## Given data

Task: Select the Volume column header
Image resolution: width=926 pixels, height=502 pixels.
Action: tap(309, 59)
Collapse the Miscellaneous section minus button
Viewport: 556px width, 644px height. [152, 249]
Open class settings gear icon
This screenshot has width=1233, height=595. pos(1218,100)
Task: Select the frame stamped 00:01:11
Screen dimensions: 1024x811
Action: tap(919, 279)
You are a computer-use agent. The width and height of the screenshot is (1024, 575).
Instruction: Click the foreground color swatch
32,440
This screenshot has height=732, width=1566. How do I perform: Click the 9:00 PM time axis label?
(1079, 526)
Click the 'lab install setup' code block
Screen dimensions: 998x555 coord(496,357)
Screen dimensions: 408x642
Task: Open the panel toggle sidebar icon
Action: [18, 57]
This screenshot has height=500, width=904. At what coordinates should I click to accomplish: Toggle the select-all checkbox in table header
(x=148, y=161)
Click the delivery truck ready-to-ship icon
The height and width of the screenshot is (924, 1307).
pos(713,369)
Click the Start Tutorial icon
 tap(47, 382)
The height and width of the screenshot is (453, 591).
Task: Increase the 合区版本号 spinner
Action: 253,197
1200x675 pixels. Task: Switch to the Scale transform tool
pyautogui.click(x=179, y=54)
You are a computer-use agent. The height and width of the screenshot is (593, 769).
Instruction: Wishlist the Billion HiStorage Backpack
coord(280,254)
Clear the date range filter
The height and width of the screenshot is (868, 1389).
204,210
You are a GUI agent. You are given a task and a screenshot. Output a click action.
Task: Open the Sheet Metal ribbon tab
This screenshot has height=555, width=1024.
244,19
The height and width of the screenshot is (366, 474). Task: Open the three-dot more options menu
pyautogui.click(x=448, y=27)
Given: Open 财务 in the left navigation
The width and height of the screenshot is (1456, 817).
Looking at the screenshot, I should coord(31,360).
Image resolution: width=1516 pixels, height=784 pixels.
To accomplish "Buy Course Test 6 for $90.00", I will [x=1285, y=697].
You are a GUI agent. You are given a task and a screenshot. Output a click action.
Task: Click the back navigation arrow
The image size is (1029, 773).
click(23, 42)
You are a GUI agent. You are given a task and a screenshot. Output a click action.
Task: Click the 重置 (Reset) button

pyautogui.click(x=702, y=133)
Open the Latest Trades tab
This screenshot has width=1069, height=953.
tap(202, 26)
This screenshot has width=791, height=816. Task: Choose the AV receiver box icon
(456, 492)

## Problem statement
Render the material between the lines holding "You are a computer-use agent. The width" and "Action: 253,197", inclusive, as a Markdown table with the columns Row and Line. Number each line in order and leave out blank lines.

## Response to this exercise
| Row | Line |
|---|---|
| 1 | You are a computer-use agent. The width and height of the screenshot is (1024, 575). |
| 2 | Instruction: Click the foreground color swatch |
| 3 | 32,440 |
| 4 | This screenshot has height=732, width=1566. How do I perform: Click the 9:00 PM time axis label? |
| 5 | (1079, 526) |
| 6 | Click the 'lab install setup' code block |
| 7 | Screen dimensions: 998x555 coord(496,357) |
| 8 | Screen dimensions: 408x642 |
| 9 | Task: Open the panel toggle sidebar icon |
| 10 | Action: [18, 57] |
| 11 | This screenshot has height=500, width=904. At what coordinates should I click to accomplish: Toggle the select-all checkbox in table header |
| 12 | (x=148, y=161) |
| 13 | Click the delivery truck ready-to-ship icon |
| 14 | The height and width of the screenshot is (924, 1307). |
| 15 | pos(713,369) |
| 16 | Click the Start Tutorial icon |
| 17 |  tap(47, 382) |
| 18 | The height and width of the screenshot is (453, 591). |
| 19 | Task: Increase the 合区版本号 spinner |
| 20 | Action: 253,197 |